When to use partitioning?

  • When the column with a high search query has a low cardinality. For instance, if you create a partition with the country name, a maximum of 195 partitions and the hive will be able to manage this many directories.
  • Secondly, do not partition columns with very high cardinality. For instance, Product ID, timestamp and price because it will create millions of directories that will be impossible for the hive to manage.
  • It is effective when the data volume on each partition is not very high. For instance, if you have the airline data and want to calculate the total number of flights in one day. Then, the result will take longer to calculate over the partition “Dubai”, since it has one of the busiest airports in the world, while for a country like “Albania” will return results faster.

What is grouping?

In the example above, we know that we cannot partition on the column price because its data type is float and there are an infinite number of possible unique prices.

Hive will have to generate a separate directory for each of the unique prices and it would be very difficult for Hive to manage them.

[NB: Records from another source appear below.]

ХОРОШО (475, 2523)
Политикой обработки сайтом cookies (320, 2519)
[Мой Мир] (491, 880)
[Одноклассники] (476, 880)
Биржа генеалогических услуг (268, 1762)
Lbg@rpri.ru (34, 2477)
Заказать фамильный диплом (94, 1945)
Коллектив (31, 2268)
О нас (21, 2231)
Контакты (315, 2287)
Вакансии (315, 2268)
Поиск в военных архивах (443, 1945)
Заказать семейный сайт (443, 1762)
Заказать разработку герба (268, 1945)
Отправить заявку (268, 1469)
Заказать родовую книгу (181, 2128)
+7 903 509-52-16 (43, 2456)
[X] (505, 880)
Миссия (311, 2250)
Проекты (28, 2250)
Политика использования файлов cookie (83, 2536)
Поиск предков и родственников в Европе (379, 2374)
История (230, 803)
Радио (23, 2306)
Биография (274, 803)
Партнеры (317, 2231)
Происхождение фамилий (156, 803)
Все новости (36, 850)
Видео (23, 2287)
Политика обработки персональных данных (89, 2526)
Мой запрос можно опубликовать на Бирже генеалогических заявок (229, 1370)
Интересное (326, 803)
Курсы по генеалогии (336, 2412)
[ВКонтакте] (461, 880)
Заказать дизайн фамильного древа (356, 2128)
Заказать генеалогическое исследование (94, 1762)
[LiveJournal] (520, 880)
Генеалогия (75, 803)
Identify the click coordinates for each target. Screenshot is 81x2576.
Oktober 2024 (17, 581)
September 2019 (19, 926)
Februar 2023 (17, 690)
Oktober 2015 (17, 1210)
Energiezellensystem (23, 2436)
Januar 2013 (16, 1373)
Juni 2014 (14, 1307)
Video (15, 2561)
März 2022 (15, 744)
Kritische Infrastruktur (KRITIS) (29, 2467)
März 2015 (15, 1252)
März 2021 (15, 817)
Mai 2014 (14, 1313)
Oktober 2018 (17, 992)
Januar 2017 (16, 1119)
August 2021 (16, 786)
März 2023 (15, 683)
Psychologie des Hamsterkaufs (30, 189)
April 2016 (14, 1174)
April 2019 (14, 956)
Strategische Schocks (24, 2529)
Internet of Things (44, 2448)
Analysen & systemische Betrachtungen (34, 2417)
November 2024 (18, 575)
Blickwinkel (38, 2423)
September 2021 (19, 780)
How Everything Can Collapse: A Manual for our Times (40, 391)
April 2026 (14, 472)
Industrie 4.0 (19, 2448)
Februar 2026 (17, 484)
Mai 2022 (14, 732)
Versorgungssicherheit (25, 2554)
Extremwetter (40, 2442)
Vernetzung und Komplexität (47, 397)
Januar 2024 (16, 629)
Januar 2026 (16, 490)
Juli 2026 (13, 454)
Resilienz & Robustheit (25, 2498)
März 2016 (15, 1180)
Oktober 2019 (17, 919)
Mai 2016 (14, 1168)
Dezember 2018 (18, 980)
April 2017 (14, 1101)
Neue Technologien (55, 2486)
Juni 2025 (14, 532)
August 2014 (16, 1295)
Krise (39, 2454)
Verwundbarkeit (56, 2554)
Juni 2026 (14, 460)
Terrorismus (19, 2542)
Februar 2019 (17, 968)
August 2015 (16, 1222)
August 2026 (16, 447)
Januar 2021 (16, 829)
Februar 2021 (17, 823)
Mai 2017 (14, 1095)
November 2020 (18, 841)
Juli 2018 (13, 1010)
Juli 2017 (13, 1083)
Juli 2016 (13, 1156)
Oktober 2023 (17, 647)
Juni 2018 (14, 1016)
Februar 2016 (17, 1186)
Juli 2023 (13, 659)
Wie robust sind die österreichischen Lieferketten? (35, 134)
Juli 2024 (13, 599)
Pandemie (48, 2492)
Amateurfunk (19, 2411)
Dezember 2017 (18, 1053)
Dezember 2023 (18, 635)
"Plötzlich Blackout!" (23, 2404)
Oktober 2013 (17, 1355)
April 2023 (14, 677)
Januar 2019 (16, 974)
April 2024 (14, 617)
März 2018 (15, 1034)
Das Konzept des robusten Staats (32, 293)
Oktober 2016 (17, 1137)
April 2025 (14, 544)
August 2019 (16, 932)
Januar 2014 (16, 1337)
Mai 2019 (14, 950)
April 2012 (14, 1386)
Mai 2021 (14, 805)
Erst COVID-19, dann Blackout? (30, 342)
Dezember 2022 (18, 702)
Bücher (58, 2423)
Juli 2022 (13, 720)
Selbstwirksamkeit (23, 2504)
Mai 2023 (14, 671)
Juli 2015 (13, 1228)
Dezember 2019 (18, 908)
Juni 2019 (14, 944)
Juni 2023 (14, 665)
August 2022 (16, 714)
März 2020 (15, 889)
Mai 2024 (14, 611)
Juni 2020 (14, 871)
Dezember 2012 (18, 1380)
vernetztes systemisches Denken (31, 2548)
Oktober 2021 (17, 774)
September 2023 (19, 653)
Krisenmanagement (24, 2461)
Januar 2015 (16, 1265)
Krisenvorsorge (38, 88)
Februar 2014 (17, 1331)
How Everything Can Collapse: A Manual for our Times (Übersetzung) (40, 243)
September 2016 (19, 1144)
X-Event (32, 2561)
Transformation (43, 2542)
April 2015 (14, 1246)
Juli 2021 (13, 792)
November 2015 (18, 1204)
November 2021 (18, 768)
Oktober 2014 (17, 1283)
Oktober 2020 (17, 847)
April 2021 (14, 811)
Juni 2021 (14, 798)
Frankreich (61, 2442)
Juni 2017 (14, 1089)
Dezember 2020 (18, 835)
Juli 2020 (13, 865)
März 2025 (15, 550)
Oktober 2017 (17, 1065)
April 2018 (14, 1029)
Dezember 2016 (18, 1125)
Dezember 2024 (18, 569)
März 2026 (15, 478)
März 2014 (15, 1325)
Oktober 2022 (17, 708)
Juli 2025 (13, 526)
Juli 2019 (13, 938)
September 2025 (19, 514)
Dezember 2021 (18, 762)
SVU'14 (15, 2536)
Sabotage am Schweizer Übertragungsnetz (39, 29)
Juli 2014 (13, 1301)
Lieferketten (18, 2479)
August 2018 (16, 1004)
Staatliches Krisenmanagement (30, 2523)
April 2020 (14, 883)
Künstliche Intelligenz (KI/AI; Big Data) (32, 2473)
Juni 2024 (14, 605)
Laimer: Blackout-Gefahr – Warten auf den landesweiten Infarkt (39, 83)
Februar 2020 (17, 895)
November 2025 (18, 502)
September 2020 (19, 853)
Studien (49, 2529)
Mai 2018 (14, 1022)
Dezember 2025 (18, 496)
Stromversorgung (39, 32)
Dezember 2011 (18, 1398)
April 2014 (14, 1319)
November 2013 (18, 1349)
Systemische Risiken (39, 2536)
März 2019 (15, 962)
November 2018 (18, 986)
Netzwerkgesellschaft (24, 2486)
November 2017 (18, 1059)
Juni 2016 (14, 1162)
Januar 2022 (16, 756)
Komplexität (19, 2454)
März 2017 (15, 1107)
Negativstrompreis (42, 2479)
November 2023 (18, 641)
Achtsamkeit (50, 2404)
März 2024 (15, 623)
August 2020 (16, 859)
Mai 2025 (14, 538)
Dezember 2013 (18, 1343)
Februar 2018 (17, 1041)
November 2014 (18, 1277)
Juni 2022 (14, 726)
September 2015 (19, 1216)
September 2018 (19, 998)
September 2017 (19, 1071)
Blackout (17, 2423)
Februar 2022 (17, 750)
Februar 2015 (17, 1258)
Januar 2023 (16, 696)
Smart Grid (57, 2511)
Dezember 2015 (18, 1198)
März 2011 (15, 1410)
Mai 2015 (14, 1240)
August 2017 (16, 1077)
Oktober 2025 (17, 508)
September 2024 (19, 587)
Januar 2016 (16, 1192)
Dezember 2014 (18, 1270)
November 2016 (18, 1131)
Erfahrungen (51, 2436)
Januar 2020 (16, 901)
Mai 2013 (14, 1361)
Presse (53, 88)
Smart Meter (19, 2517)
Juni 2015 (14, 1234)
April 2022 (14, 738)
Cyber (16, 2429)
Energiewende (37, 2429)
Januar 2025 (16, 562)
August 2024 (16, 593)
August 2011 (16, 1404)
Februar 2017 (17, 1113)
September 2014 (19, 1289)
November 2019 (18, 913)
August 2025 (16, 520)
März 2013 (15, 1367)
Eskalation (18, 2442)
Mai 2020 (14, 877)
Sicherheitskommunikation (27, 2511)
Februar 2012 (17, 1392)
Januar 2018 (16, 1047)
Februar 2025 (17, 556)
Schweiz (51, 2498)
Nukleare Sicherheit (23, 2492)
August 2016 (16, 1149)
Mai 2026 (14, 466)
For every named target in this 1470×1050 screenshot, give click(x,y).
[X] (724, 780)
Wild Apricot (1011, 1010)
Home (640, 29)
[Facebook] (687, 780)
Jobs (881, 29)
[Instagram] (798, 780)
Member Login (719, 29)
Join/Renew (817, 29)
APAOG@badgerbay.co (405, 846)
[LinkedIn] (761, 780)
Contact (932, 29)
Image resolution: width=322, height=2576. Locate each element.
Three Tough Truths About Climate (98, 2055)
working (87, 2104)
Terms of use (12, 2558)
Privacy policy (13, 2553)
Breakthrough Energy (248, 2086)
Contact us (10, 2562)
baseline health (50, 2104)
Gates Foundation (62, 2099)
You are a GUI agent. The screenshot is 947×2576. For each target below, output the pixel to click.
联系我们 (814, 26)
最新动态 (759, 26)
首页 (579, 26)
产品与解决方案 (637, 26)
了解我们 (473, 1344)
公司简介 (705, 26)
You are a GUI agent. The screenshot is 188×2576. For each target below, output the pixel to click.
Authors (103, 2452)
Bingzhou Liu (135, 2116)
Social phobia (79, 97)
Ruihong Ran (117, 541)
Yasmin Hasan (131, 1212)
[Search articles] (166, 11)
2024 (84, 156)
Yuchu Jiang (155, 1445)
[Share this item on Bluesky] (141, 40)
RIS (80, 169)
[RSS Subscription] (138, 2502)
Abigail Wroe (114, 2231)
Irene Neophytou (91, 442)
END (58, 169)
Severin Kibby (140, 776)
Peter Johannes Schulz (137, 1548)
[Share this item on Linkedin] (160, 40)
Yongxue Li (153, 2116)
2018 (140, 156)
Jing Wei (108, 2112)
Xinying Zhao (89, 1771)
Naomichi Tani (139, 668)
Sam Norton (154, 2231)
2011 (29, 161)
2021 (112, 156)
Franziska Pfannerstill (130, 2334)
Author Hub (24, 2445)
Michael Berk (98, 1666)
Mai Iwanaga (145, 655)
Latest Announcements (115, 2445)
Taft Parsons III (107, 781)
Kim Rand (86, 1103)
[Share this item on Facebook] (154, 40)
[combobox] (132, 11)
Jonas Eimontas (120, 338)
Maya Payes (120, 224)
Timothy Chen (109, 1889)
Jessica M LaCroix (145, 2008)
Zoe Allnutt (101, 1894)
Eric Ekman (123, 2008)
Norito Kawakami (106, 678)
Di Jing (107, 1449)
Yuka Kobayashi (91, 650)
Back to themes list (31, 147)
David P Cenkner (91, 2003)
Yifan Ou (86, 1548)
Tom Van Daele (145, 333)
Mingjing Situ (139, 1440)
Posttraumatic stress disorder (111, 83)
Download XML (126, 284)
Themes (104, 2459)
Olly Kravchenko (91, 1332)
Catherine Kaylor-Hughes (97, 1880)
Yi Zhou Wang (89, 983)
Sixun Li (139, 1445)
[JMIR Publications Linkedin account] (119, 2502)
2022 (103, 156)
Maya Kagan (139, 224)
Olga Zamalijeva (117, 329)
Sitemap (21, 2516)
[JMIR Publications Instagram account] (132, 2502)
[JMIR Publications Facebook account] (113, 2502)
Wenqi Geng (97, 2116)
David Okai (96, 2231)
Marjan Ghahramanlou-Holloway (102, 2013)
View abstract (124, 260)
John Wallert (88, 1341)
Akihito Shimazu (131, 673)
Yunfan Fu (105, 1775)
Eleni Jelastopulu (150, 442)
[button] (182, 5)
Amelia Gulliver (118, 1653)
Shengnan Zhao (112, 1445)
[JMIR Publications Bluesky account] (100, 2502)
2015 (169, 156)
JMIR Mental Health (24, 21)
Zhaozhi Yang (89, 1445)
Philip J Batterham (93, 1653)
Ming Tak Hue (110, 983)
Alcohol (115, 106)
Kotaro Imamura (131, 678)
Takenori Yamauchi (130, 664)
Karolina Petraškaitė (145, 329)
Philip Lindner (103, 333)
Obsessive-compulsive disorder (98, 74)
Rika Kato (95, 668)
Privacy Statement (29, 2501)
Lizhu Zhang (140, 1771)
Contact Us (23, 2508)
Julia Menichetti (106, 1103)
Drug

Instead of this, we can manually define the number of deposits we want for these columns.

screenshot-from-2020-11-11-14-41-05-3002838

In grouping, partitions can be subdivided into groups based on a column's hash function. Provides additional structure to the data that can be used for more efficient queries.

CREATE TABLE products ( product_id string,
                        brand string,
                        size string,
                        discount float,
                        price float )
PARTITIONED BY (gender string,
                category string,
                color string)
CLUSTERED BY (price) INTO 50 BUCKETS;

Now, will only be created 50 deposits no matter how many unique values ​​are in the price column. For instance, in the first cube, all products with a price [ 0 – 500 ] Iran, and in the next group of products with a price [ 500 – 200 ] and so on.

When to use grouping?

  • We cannot split into a column with a very high cardinality. Too many partitions will result in multiple Hadoop files, which will increase the load on the same node, since it has to transport the metadata of each of the partitions.
  • If some combinations of the map side are involved in your queries, grouped tables are a good option. Map side join is a process where two tables are joined using map function alone without any reduced function. I recommend that you read this article to better understand the combinations of the side of the map: The side of the map joins in Hive

Final notes

In this article, we have seen what partition and grouping is, how to create them and what are their pros and cons.

I highly recommend that you check out the following resources to learn more about Apache Hive:

If you have any questions related to this article, let me know in the comment section below.

Subscribe to our Newsletter

We will not send you SPAM mail. We hate it as much as you.